We start with the CNN/Daily Mail dataset, as processed by See et al. (2017), which contains a total of ~300,000 online news article and multi-sentence summary pairs. To learn the relationship between articles, summaries, and topics, we must also have topic information for each summary. We use Latent Dirichlet allocation (LDA) to train a topic model of the summaries in the original corpus. Our model includes 147 topics which are clusters of related words assigned to an integer. For example, here are the first three topic clusters in our model:

Topic 0: apple phone new mobile iphone phones app available devices ipad launch screen device google samsung android expected users company use microsoft version tablet watch service
Topic 1: cent people survey percent study half average likely shows poll 000 uk according say americans 10 just finds 50 research report nearly 40 adults 80
Topic 2: weight size lost stone diet pounds lose body dropped fat weighed loss fitness exercise eating just 12 healthy food day fit 10 weighs months gym

Topic 0 corresponds to mobile and tablet tech devices and companies, Topic 1 to scientific studies and public opinion polls, and Topic 2 to fitness and weight loss. Once the topic model has been trained, we apply the topics to each summary in the original corpus and find the probability that the summary belongs to each of the topics in our model. For example, the summary:

Once a super typhoon, Maysak is now a tropical storm with 70 mph winds. It could still cause flooding, landslides and other problems in the Philippines.

Is assigned the topic:

Topic 17: new people storm hit homes power residents damage hurricane officials 000 says area flooding say quake miles reported earthquake struck dead toll tornado caused flood

The model assigns this topic a probability of 85.6%. Once all summaries have been assigned, we follow the procedure in Krishna et al. (2018) to randomly merge pairs of articles and associate them with each of the original summaries. This procedure is done to force the summarization model to learn which portions of text are important to summarize for each topic.

Models, Training, and Results

We start with a baseline pointer generator network, as described in See et al. (2017), which is an augmented neural sequence-to-sequence abstractive summarization architecture. We train the model for 180,000 iterations on our modified CNN/Daily Mail dataset augmented with summary topics. We also train a second pointer generator network where the summary topic integer is prepended to the usual news article in the model’s input. We expect the topic information model to produce more accurate summaries as measured by ROUGE metrics. Here are the results after training the second model for 90,000 iterations:













The network with topic information outperforms the baseline network on each of the ROUGE metrics. Here is an example summary from the corpus about a trial run of robotic employees:

Robot will work on a trial basis at Mitsubishi UFJ Financial Group branches. These trials of the 1ft 11inch 58cm assistant are expected to begin in April. Nao has four microphones, touch sensors and can speak 19 languages. Makers Aldebaran Robotics said it can also recognise human emotions. If successful, the robotic employees will be rolled out to more branches.

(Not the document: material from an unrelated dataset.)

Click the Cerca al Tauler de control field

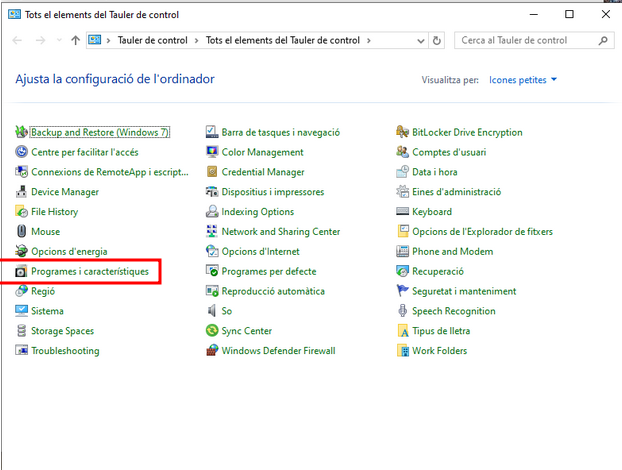coord(525,41)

Each article is intermixed with a second article, assigned each of the original summaries, along with their LDA topic cluster. Here is the summary of the second article, randomly selected to be intermixed with the first about robots. It is about a young man suspended from school for selling sodas to fellow classmates:

Grade 12 student Keenan Shaw, 17, was handed a two-day suspension. He was told the sales violated the school 's nutrition and marketing policies and that he was operating a business without a licence. Keenan defended actions by pointing out other students have been known to sell marijuana, cigarettes, acid and even meth. Has now moved his business outside school to sidewalk.

Each summary is associated with a topic by LDA in the dataset. In this case, the first summary’s topic is related to technology and design:

Topic 143: used using technology device uses created designed use design 3d developed make machine light create company called project robot built able computer machines firm sensors

Trained on just the intermixed article and summary pairs, the baseline model produces the following summary:

12 Keenan,,,, from, week after was to selling at profit his locker. Was a suspension Winston High in,,,, selling. School 's nutritional policy, sodas not in.

Without topic information, the model summarizes the wrong intermixed article and produces strange grammar and punctuation errors. Here is the summary produced by the network trained with topic information:

Experts have warned robots could soon take over our jobs. It has two cameras mounted to its head, that act as eyes, as well as four directional microphones to act as its ears.

Given topic 143, the second model correctly identifies and summarizes information from the intermixed article that corresponds to technology. This difference in output accounts for the stronger ROUGE scores by the topic-driven model.